= Access to public information in Moldova =

Overview of freedom of information in Moldova

Access to public information and freedom of information (FOI) refer to the right to access information held by public bodies also known as "right to know". Access to public information is considered of fundamental importance for the effective functioning of democratic systems, as it enhances governments' and public officials' accountability, boosting people participation and allowing their informed participation into public life. The fundamental premise of the right to access public information is that the information held by governmental institutions is in principle public and may be concealed only on the basis of legitimate reasons which should be detailed in the law.

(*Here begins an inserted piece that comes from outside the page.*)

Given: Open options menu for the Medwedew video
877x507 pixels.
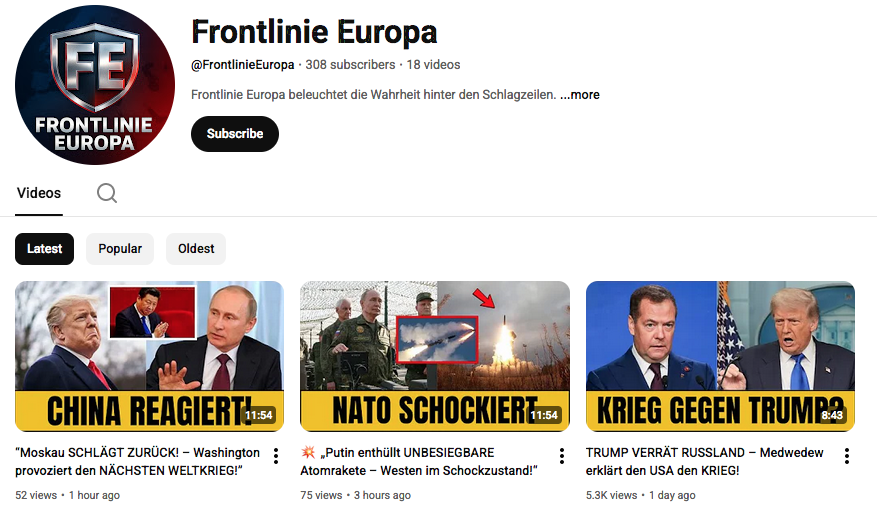Looking at the screenshot, I should [x=847, y=457].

Access to information, just as media independence and pluralism remain critical issues in the Republic of Moldova. Despite numerous calls for media legislation reform, the government of Moldova has not made significant steps to improve access to information according to the country's international obligations, including a convention with the Council of Europe. Public officials widely impede access to public information through refusals, delays or incomplete answers, without sanctions. In 2014, the Independent Journalism Center (IJC) presented to Parliament amendments to improve the law on access to information, provide additional guarantees for journalists and limit unjustified limitations of access to public information by public officials. However, the draft law has not yet been adopted. According to the Executive Director of the Association of Independent Press, Petru Macovei, overall the law on access to information is good, but it is compromised by a non-collaborative attitude of the public authorities.

==Legal framework==

The right to access public information in guaranteed by Article 34 of the Moldovan Constitution and is regulated by the Law on Access to Information which was adopted in 2000. The law establishes that information of public interest can be requested in writing or orally. Information can be consulted at the institution’s premises or can be received stored in an electronic support or in hardcopy. Viewing documents on the institution’s premises is free of charge, while reasonable fees can be charged for the cost of photocopying, transcribing, translating or delivering the documents. According to the law, documents of public interest must be provided within 15 working days, which can be extended by five days in case of requests of large numbers of documents. If the request is rejected, the applicant can exercise its right of appeal to the relevant courts, and if the court decides on behalf of the applicant, the law imposes penalties in form of fines to the government body which has violated the law. Exceptions justifying limitation to the disclosure regime are specified in the law and include state secrets, information on the military, intelligence, economic, foreign policy or criminal proceedings, information concerning ongoing lawsuit, personal data, confidential business data, and preliminary results of scientific and technical research.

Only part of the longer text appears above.